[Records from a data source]
_____
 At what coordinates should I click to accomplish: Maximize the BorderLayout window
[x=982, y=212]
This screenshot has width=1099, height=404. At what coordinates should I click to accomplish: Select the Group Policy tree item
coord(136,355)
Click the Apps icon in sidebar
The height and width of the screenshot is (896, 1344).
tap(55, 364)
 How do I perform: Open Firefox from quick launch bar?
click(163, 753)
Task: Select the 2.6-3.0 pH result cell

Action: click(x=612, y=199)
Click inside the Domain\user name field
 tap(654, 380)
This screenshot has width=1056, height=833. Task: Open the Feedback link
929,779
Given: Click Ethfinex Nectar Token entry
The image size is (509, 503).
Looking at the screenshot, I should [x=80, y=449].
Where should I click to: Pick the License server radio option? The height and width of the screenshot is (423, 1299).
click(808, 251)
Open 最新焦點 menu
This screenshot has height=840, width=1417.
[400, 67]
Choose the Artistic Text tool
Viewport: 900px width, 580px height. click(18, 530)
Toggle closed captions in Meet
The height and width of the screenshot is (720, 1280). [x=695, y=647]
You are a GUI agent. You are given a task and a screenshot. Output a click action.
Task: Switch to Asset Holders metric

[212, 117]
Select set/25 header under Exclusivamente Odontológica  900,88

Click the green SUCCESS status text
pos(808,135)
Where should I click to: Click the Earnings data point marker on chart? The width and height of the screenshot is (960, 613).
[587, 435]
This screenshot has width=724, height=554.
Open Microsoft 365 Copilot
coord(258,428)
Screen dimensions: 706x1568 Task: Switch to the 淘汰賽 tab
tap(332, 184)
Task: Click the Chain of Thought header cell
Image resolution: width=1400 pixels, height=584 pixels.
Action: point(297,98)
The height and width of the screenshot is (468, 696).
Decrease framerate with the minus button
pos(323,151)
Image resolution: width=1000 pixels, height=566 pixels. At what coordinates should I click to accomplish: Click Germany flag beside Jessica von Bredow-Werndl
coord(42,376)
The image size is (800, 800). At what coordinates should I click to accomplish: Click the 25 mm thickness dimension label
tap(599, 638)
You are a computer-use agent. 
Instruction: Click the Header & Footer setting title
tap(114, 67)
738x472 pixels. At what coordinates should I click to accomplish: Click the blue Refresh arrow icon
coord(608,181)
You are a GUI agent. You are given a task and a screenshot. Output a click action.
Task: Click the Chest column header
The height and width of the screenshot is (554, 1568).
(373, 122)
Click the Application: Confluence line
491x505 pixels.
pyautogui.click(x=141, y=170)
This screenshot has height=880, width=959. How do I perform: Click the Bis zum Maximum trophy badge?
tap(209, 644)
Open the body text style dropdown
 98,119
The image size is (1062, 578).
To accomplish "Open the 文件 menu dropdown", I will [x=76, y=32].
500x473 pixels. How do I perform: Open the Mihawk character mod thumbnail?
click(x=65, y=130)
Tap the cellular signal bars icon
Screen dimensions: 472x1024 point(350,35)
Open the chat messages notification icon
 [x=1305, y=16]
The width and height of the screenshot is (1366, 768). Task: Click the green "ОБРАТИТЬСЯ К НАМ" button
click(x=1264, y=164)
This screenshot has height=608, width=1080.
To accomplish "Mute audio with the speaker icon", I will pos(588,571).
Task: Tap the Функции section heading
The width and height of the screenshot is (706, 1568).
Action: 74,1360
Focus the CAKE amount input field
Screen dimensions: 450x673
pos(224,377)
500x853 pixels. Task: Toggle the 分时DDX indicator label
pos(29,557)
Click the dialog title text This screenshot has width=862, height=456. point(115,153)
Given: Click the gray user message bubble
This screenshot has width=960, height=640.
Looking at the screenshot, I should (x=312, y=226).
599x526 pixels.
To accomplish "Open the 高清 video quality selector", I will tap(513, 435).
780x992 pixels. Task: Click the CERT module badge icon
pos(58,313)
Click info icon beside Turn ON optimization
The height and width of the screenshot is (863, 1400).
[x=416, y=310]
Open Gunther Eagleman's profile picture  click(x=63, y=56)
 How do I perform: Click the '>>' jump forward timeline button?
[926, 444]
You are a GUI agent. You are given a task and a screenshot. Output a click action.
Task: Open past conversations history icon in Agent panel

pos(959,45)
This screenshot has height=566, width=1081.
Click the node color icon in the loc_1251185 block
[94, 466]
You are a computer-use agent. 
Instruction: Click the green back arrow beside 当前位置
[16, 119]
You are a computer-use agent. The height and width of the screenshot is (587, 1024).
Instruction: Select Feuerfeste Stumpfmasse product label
_____
= The problem =
Could all of the entries be retyped word for word?

= Response =
 At what coordinates should I click to accomplish: Maximize the BorderLayout window
[x=982, y=212]
This screenshot has width=1099, height=404. At what coordinates should I click to accomplish: Select the Group Policy tree item
coord(136,355)
Click the Apps icon in sidebar
The height and width of the screenshot is (896, 1344).
tap(55, 364)
 How do I perform: Open Firefox from quick launch bar?
click(163, 753)
Task: Select the 2.6-3.0 pH result cell

Action: click(x=612, y=199)
Click inside the Domain\user name field
 tap(654, 380)
This screenshot has width=1056, height=833. Task: Open the Feedback link
929,779
Given: Click Ethfinex Nectar Token entry
The image size is (509, 503).
Looking at the screenshot, I should [x=80, y=449].
Where should I click to: Pick the License server radio option? The height and width of the screenshot is (423, 1299).
click(808, 251)
Open 最新焦點 menu
This screenshot has height=840, width=1417.
[400, 67]
Choose the Artistic Text tool
Viewport: 900px width, 580px height. click(18, 530)
Toggle closed captions in Meet
The height and width of the screenshot is (720, 1280). [x=695, y=647]
You are a GUI agent. You are given a task and a screenshot. Output a click action.
Task: Switch to Asset Holders metric

[212, 117]
Select set/25 header under Exclusivamente Odontológica  900,88

Click the green SUCCESS status text
pos(808,135)
Where should I click to: Click the Earnings data point marker on chart? The width and height of the screenshot is (960, 613).
[587, 435]
This screenshot has width=724, height=554.
Open Microsoft 365 Copilot
coord(258,428)
Screen dimensions: 706x1568 Task: Switch to the 淘汰賽 tab
tap(332, 184)
Task: Click the Chain of Thought header cell
Image resolution: width=1400 pixels, height=584 pixels.
Action: point(297,98)
The height and width of the screenshot is (468, 696).
Decrease framerate with the minus button
pos(323,151)
Image resolution: width=1000 pixels, height=566 pixels. At what coordinates should I click to accomplish: Click Germany flag beside Jessica von Bredow-Werndl
coord(42,376)
The image size is (800, 800). At what coordinates should I click to accomplish: Click the 25 mm thickness dimension label
tap(599, 638)
You are a computer-use agent. 
Instruction: Click the Header & Footer setting title
tap(114, 67)
738x472 pixels. At what coordinates should I click to accomplish: Click the blue Refresh arrow icon
coord(608,181)
You are a GUI agent. You are given a task and a screenshot. Output a click action.
Task: Click the Chest column header
The height and width of the screenshot is (554, 1568).
(373, 122)
Click the Application: Confluence line
491x505 pixels.
pyautogui.click(x=141, y=170)
This screenshot has height=880, width=959. How do I perform: Click the Bis zum Maximum trophy badge?
tap(209, 644)
Open the body text style dropdown
 98,119
The image size is (1062, 578).
To accomplish "Open the 文件 menu dropdown", I will [x=76, y=32].
500x473 pixels. How do I perform: Open the Mihawk character mod thumbnail?
click(x=65, y=130)
Tap the cellular signal bars icon
Screen dimensions: 472x1024 point(350,35)
Open the chat messages notification icon
 [x=1305, y=16]
The width and height of the screenshot is (1366, 768). Task: Click the green "ОБРАТИТЬСЯ К НАМ" button
click(x=1264, y=164)
This screenshot has height=608, width=1080.
To accomplish "Mute audio with the speaker icon", I will pos(588,571).
Task: Tap the Функции section heading
The width and height of the screenshot is (706, 1568).
Action: 74,1360
Focus the CAKE amount input field
Screen dimensions: 450x673
pos(224,377)
500x853 pixels. Task: Toggle the 分时DDX indicator label
pos(29,557)
Click the dialog title text This screenshot has width=862, height=456. point(115,153)
Given: Click the gray user message bubble
This screenshot has width=960, height=640.
Looking at the screenshot, I should (x=312, y=226).
599x526 pixels.
To accomplish "Open the 高清 video quality selector", I will tap(513, 435).
780x992 pixels. Task: Click the CERT module badge icon
pos(58,313)
Click info icon beside Turn ON optimization
The height and width of the screenshot is (863, 1400).
[x=416, y=310]
Open Gunther Eagleman's profile picture  click(x=63, y=56)
 How do I perform: Click the '>>' jump forward timeline button?
[926, 444]
You are a GUI agent. You are given a task and a screenshot. Output a click action.
Task: Open past conversations history icon in Agent panel

pos(959,45)
This screenshot has height=566, width=1081.
Click the node color icon in the loc_1251185 block
[94, 466]
You are a computer-use agent. 
Instruction: Click the green back arrow beside 当前位置
[16, 119]
You are a computer-use agent. The height and width of the screenshot is (587, 1024).
Instruction: Select Feuerfeste Stumpfmasse product label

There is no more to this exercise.